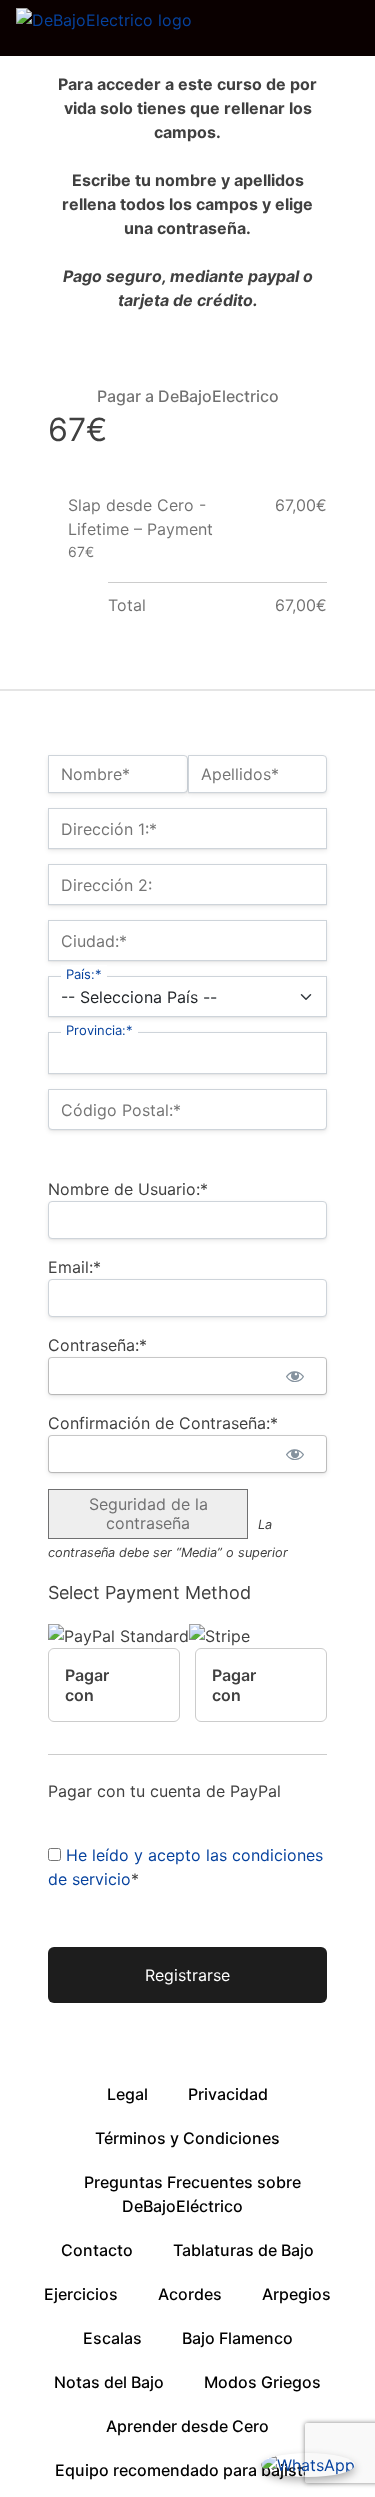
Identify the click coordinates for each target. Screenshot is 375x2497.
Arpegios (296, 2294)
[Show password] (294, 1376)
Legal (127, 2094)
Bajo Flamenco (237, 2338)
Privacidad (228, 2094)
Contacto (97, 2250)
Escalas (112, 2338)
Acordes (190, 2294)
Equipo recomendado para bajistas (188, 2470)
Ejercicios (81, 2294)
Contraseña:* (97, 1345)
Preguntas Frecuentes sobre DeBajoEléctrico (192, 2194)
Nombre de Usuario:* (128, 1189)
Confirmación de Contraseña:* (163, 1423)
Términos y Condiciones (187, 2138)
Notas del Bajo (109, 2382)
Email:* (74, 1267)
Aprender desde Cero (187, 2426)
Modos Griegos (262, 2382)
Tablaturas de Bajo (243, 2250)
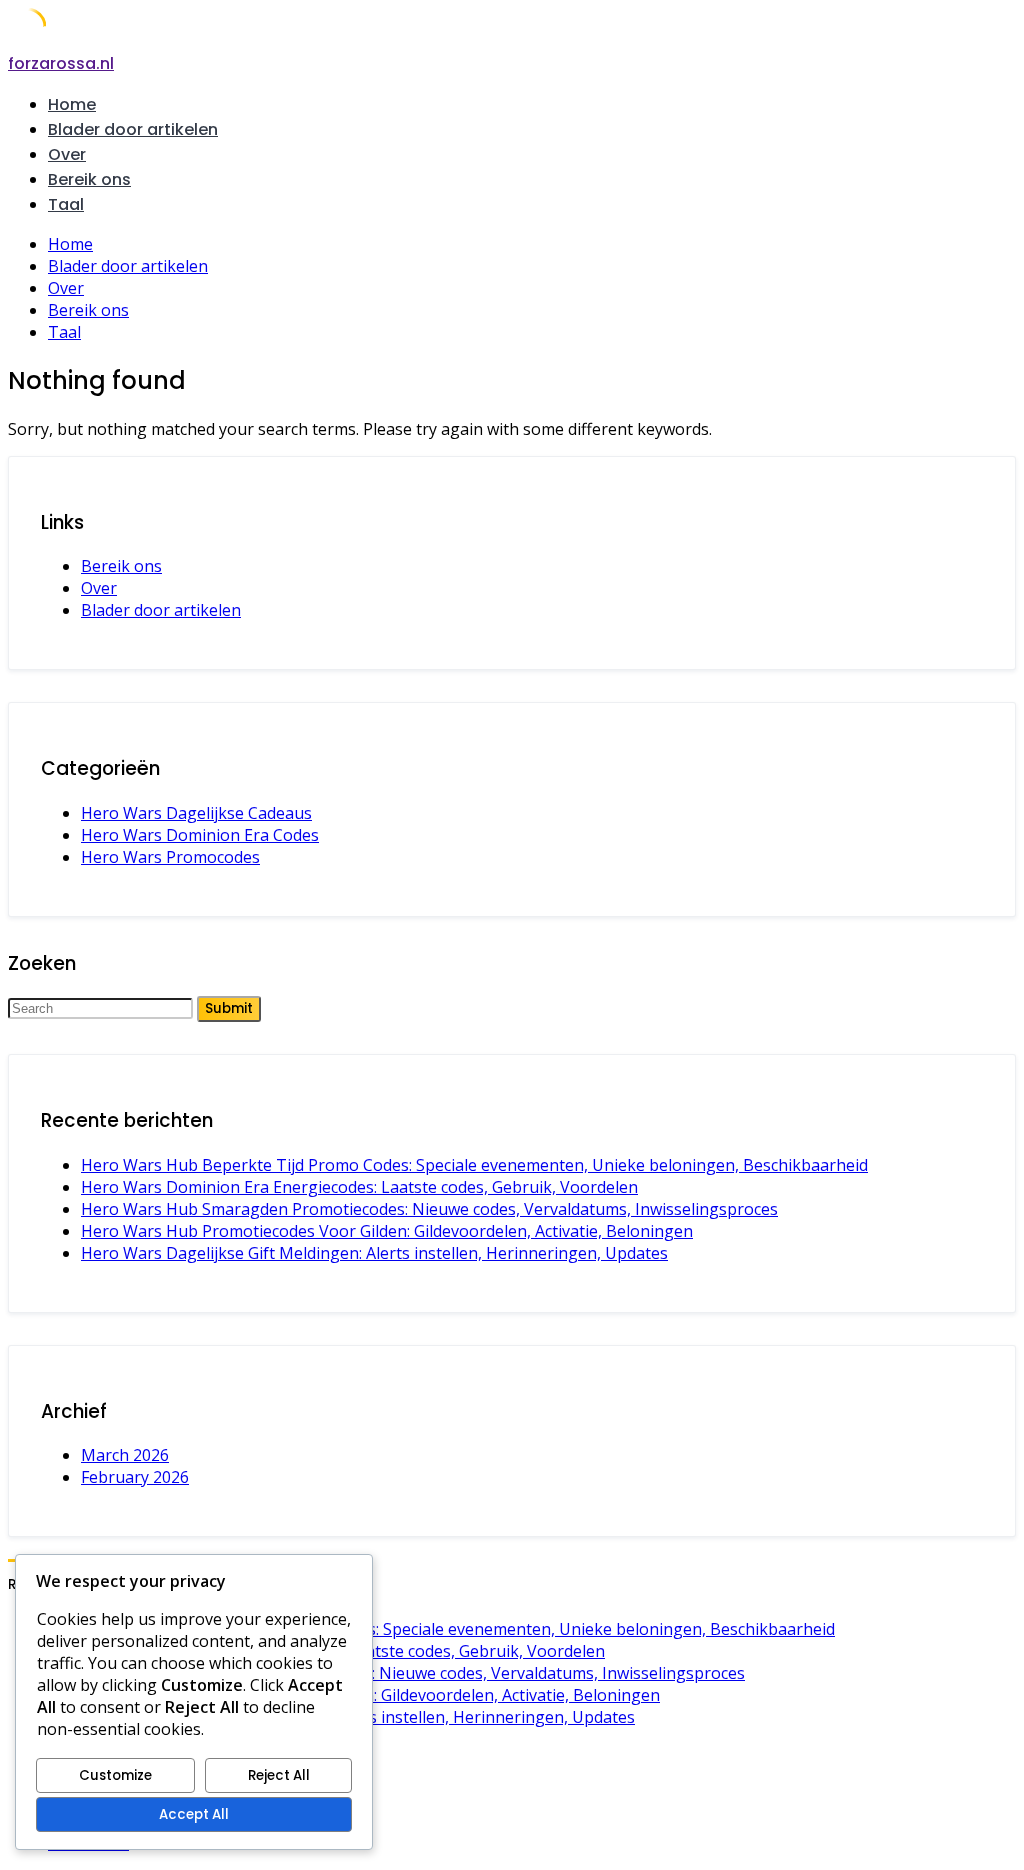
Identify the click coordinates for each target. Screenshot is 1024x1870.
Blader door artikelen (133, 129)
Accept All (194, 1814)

Exercise: Set down the full listing above with its wording unchanged. Leave out its images.

Written solution:
Identify the click coordinates for each target. Screenshot is 375x2497.
Arpegios (296, 2294)
[Show password] (294, 1376)
Legal (127, 2094)
Bajo Flamenco (237, 2338)
Privacidad (228, 2094)
Contacto (97, 2250)
Escalas (112, 2338)
Acordes (190, 2294)
Equipo recomendado para bajistas (188, 2470)
Ejercicios (81, 2294)
Contraseña:* (97, 1345)
Preguntas Frecuentes sobre DeBajoEléctrico (192, 2194)
Nombre de Usuario:* (128, 1189)
Confirmación de Contraseña:* (163, 1423)
Términos y Condiciones (187, 2138)
Notas del Bajo (109, 2382)
Email:* (74, 1267)
Aprender desde Cero (187, 2426)
Modos Griegos (262, 2382)
Tablaturas de Bajo (243, 2250)
Identify the click coordinates for each target. Screenshot is 1024x1870.
Blader door artikelen (133, 129)
Accept All (194, 1814)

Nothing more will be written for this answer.